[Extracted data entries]
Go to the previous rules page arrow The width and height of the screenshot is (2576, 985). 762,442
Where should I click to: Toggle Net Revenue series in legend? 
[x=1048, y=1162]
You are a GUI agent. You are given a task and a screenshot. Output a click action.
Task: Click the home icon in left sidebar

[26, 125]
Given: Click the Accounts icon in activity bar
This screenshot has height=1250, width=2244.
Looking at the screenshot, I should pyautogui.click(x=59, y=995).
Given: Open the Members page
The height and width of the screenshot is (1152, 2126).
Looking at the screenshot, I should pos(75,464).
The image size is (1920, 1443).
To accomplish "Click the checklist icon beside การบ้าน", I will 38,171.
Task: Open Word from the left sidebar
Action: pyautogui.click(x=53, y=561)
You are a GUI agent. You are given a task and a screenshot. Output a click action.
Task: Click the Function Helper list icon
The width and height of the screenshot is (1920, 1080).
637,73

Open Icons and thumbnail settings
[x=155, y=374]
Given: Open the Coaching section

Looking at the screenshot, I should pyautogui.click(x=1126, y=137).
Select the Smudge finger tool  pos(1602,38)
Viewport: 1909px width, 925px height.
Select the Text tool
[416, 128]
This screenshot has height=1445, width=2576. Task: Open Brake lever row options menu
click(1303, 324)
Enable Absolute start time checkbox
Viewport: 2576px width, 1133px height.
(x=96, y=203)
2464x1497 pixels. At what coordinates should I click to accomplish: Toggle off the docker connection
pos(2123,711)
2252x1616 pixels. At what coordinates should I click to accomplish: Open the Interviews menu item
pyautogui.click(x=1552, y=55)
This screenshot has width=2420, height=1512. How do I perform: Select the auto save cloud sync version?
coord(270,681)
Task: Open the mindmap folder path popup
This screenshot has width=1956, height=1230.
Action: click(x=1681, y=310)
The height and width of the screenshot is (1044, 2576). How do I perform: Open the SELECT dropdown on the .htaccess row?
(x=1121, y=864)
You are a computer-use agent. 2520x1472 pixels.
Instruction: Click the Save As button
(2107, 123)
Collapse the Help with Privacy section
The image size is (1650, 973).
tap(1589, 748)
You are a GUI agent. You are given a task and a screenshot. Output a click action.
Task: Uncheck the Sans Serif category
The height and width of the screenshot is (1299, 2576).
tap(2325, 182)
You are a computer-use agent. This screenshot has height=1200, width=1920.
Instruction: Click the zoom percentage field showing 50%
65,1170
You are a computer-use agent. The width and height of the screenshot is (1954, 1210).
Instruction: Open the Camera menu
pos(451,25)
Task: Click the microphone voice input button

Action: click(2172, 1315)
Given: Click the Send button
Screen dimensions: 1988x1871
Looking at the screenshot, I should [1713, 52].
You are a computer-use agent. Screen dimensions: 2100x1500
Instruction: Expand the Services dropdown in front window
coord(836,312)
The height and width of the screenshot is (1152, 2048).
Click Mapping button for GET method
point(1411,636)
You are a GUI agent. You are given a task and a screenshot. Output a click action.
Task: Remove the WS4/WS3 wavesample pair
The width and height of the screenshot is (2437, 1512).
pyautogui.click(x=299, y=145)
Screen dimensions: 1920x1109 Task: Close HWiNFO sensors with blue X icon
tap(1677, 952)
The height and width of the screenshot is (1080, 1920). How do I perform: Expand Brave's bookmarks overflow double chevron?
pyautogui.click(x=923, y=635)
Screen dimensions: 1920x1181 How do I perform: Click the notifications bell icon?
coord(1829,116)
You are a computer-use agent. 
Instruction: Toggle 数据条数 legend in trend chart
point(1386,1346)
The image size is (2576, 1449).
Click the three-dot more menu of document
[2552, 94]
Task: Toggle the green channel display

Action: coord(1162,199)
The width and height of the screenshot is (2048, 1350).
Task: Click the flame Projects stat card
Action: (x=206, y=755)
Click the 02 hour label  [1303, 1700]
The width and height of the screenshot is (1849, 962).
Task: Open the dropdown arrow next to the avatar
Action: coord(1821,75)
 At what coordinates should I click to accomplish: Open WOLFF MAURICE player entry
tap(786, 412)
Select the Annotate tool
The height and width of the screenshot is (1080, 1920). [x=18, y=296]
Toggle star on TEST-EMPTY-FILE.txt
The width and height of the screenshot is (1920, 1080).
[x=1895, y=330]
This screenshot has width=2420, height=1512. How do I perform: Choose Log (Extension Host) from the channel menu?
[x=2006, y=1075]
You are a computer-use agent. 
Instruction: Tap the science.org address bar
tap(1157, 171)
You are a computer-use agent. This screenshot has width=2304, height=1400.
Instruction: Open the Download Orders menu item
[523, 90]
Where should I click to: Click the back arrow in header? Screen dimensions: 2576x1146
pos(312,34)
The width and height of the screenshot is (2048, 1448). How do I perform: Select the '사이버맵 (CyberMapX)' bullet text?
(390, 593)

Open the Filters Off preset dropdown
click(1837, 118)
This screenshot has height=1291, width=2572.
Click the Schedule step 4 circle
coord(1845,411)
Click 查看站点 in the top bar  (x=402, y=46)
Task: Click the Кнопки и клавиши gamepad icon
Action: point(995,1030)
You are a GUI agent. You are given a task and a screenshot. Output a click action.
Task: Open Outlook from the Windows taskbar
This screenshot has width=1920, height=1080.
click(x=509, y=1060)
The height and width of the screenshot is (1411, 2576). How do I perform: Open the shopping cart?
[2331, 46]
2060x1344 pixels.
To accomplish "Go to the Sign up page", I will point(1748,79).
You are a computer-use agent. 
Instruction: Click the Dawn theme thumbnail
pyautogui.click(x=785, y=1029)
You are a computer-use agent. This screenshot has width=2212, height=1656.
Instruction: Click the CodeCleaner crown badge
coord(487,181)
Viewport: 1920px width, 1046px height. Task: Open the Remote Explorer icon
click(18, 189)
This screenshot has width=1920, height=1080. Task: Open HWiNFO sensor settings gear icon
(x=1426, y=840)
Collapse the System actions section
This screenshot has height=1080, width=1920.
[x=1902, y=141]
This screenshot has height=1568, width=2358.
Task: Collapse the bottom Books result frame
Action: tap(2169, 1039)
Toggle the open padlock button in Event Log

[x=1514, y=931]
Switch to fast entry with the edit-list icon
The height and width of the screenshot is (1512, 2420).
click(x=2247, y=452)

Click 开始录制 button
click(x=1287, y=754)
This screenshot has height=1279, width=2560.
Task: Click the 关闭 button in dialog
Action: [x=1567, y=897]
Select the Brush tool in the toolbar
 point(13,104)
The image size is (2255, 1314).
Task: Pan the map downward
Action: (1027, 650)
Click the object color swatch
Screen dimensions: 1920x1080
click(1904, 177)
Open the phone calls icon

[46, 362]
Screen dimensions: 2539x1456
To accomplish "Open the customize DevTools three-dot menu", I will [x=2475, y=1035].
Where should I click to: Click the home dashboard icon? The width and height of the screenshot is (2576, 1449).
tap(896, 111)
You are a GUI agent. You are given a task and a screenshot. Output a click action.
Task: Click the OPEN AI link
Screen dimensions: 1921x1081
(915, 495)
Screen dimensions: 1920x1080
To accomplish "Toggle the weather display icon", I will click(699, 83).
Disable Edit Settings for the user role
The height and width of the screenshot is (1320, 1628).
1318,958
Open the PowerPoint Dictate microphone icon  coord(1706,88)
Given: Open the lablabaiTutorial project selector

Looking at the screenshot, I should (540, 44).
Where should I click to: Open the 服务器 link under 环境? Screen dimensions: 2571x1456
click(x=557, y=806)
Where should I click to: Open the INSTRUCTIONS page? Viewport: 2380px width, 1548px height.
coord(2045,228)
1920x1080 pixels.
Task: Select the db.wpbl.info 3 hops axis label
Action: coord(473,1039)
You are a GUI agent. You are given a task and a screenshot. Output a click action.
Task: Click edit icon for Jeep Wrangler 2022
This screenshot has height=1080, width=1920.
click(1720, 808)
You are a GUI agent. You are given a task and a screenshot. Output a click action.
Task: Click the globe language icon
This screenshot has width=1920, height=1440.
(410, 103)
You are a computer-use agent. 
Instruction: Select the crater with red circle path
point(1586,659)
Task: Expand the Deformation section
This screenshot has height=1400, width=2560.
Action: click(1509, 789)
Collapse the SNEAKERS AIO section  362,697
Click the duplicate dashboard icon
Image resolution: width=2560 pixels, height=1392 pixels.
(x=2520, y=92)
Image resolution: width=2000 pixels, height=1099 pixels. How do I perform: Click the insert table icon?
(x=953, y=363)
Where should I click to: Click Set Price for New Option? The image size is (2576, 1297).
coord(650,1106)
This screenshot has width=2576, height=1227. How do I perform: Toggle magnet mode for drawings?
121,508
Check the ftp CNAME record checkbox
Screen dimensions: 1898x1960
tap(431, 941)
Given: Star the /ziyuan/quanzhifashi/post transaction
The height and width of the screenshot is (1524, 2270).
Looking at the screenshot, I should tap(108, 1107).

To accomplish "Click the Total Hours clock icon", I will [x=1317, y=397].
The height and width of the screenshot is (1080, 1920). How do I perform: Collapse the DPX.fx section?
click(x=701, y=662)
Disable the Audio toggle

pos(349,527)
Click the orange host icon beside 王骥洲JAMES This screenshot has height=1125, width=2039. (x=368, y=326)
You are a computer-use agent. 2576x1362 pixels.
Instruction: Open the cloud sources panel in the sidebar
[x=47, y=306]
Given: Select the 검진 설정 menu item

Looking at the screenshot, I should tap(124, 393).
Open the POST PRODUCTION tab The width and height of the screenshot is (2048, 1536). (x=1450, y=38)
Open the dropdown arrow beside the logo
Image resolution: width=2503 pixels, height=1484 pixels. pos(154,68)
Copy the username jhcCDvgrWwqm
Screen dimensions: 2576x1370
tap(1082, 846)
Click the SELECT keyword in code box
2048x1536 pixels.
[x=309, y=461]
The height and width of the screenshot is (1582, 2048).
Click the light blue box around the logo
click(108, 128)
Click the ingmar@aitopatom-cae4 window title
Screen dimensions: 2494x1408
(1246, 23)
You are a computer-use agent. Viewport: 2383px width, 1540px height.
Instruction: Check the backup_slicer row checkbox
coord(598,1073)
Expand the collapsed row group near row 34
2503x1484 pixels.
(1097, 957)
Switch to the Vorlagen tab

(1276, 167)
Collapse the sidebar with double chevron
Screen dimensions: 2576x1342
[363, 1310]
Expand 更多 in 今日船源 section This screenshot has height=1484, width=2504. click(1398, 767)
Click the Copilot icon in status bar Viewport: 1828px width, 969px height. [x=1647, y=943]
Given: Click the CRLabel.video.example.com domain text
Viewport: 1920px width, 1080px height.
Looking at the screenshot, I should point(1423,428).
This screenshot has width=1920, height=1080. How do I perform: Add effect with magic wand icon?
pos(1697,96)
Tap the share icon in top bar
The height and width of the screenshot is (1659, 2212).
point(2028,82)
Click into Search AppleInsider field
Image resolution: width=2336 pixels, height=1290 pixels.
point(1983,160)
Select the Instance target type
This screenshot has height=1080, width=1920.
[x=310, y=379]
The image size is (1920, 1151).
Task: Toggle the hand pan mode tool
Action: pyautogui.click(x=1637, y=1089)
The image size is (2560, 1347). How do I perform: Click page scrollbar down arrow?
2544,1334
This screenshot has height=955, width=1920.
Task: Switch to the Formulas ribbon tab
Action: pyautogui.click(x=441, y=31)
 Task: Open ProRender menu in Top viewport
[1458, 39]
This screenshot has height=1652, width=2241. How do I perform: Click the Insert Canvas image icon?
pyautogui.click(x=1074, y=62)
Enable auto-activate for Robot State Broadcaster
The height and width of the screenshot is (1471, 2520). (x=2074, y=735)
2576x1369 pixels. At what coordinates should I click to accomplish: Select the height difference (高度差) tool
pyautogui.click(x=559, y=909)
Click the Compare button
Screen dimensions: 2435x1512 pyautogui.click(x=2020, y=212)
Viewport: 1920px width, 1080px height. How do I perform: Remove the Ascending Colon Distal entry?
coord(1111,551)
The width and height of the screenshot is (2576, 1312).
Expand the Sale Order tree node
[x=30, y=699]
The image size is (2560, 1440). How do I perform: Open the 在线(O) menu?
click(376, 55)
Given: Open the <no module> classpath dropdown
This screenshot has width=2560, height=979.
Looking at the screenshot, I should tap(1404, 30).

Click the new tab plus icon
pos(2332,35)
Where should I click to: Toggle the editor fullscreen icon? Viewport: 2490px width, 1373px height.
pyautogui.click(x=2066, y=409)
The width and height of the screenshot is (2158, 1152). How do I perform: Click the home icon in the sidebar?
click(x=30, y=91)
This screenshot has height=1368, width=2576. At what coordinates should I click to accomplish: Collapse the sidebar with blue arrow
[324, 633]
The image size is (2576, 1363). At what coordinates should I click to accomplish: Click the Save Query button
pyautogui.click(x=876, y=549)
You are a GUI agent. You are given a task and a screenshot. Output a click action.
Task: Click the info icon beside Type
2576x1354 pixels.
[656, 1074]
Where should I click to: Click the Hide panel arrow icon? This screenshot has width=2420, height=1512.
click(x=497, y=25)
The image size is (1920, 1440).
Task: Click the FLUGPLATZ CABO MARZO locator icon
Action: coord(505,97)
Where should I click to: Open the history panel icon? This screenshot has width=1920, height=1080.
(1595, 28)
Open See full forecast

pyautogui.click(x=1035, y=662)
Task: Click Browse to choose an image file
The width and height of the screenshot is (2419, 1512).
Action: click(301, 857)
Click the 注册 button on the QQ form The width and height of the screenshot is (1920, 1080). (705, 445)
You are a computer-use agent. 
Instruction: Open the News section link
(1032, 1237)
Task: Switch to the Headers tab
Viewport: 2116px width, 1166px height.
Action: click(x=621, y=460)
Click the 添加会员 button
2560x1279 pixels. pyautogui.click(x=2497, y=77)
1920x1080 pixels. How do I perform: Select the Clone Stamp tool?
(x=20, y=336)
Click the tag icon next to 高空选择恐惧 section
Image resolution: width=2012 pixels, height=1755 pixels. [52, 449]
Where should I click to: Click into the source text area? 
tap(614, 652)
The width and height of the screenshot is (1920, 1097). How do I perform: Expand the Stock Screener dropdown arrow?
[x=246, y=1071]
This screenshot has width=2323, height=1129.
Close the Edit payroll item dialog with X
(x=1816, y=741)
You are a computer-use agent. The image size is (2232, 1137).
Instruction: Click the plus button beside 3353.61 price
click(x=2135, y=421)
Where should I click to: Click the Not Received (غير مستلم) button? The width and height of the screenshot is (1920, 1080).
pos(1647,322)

### What you are asked to do
Set down precisely the lines above between the line holding "The height and width of the screenshot is (1299, 2576)." and the line holding "You are a computer-use agent. Screen", inclusive, and nothing beyond them.

### Task result
The height and width of the screenshot is (1299, 2576).
tap(2325, 182)
You are a computer-use agent. This screenshot has height=1200, width=1920.
Instruction: Click the zoom percentage field showing 50%
65,1170
You are a computer-use agent. The width and height of the screenshot is (1954, 1210).
Instruction: Open the Camera menu
pos(451,25)
Task: Click the microphone voice input button

Action: click(2172, 1315)
Given: Click the Send button
Screen dimensions: 1988x1871
Looking at the screenshot, I should [1713, 52].
You are a computer-use agent. Screen dimensions: 2100x1500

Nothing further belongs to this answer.